◆ **WHAT THE EXERCISE ASKS**
Omit the pictures and reproduce the rest of the listing exactly.

◆ **DATA UNDER STUDY**

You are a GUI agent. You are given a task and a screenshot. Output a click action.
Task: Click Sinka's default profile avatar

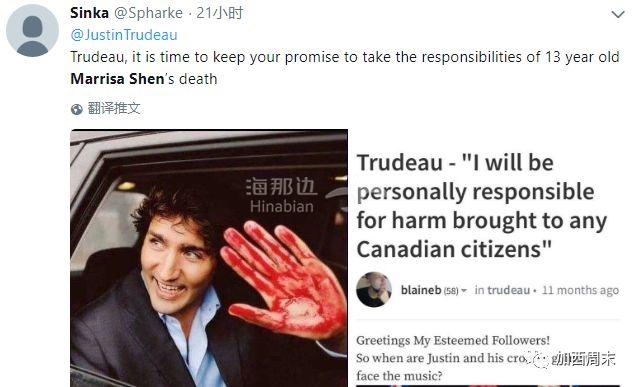tap(32, 31)
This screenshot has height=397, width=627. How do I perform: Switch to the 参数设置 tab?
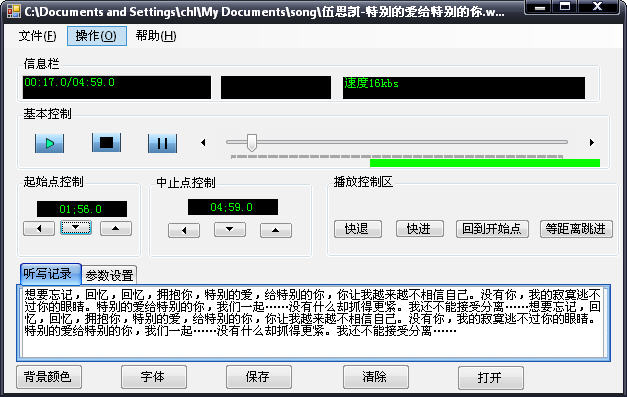pyautogui.click(x=109, y=275)
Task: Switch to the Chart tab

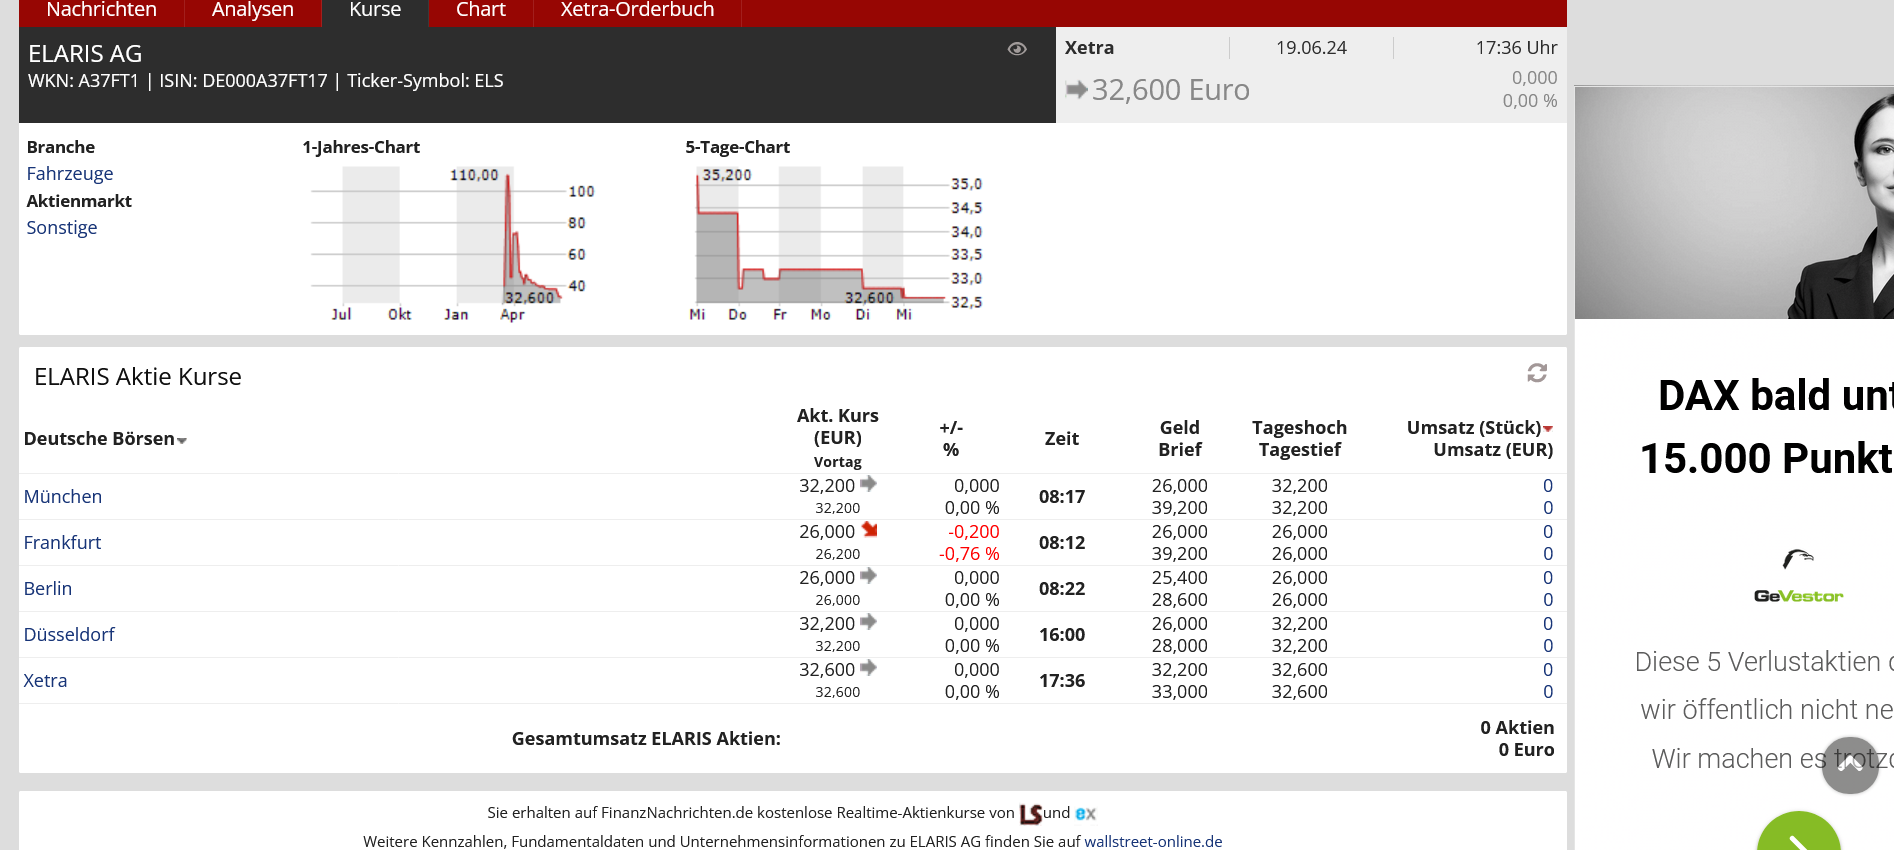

◆ **FINISHED EXERCISE**
You are a GUI agent. You are given a task and a screenshot. Output a click action.
Task: Click Sinka's default profile avatar

tap(32, 31)
This screenshot has height=397, width=627. How do I perform: Switch to the 参数设置 tab?
pyautogui.click(x=109, y=275)
Task: Switch to the Chart tab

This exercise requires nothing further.